BaylorVision Rescues Fox Sports During Hurricane Ike

By Ken Kerschbaumer

When Baylor University’s game against Washington State was moved to Friday, Sept. 12 because of Hurricane Ike it set the BaylorVision TV production team into scramble mode in order to meet the needs of Fox College Sports. Unable to get a production crew on site, Fox College Sports relied on BaylorVision to produce the broadcast in near record time. “It was a team effort all the way around,” says Bryan Bray, BaylorVision Director who oversaw a staff of 22 that stepped up in a big way. “Everyone dropped what they were doing and under a stressful situation showed what we could do as a team. And not one person whined or complained.”

The team had less than 24 hours notice to get ready for the production. On Thursday night Fox Sports managed to wrangle Freebird Satellite President Matt Roberts to drive all night and all day from St. Louis to Waco provide satellite transmission. That put the BaylorVision team in overdrive as, prior to that, it was believed that the game would not be broadcast as all satellite trucks in the area were booked for Hurricane Ike coverage.

“We had to quickly figure out what Fox Sports wanted from us,” says Bray. “Fox told us we would be on our own for halftime, need to build our own open, provide our own graphics, starter pages, and player keys.”

Terry Daily, BaylorVision assistant director, built the graphics and open using Adobe After Effects and Apple Final Cut Pro. Bumper music from a JonesTM promotional disk was loaded onto a laptop and used during the game. And FoxBox score and time graphics were quickly built.

“Everything was loaded into the Tricaster 27 minutes before game time and Terry was still working on the graphics 90 minutes prior to air,” says Bray. “I was building the keys as we were going to air.”

A responsive crew that actually showed up early made things easier. Even high-school kids turned out to serve as cable grips.
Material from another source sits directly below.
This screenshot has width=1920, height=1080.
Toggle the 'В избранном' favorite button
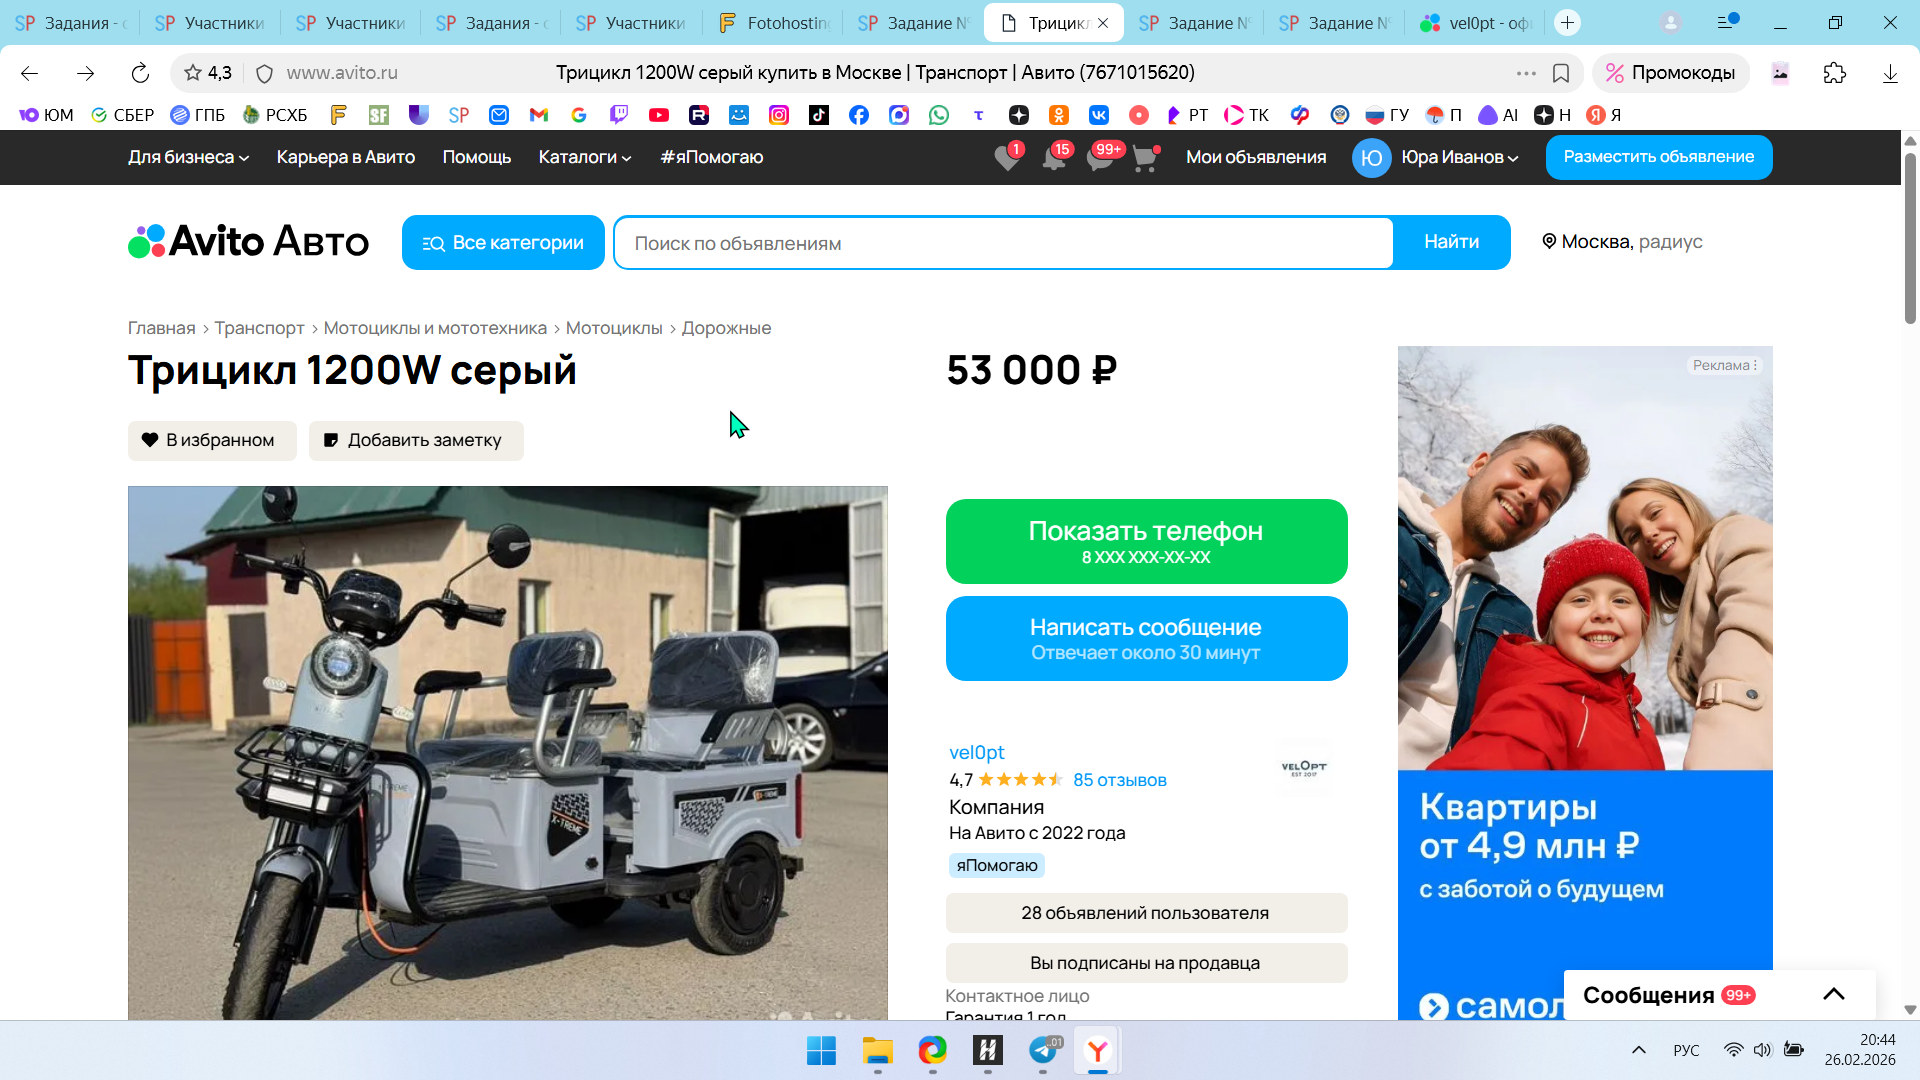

Five Ikegami HK-45 cameras were used to shoot the game, with a clean feed sent to a switcher with one mix-effect. There the cameras were cut and the signal was then passed through a downstream keyer. One feed was then sent to the Tricaster for the Webcast and Fox broadcast and another was used for the video scoreboard and the Big 12 instant replay team. Software, written by the Baylor University IT department passed score, down-and-distance, and time information from the Daktronics scoreboard system directly to the Tricaster.

The tricky part, says Bray, was coordinating radio and TV timeouts as the audio portion of the broadcast was the radio feed. Bray juggled the breaks and also would tell the public address announcer what to say and when to say it while also counting down the radio team via hand gestures, as he was not in the radio booth.

“Terry Daily had never done a live TV show before and all the University promo pieces were in the downstream keyer for the Webcast and those had to be kept separate from the Tricaster that was used for the Fox telecast,” adds Bray. “In addition Terry had to punch up five replays for the Big 12 replay feed.”

Feedback from Fox Sports was very positive and Bray says he is already thinking about what BaylorVision could do next year. “I definitely would want the TV feed to have its own audio,” he says. “We had to fight tooth-and-nail to piggy back off the radio feed and get through 17 breaks properly.”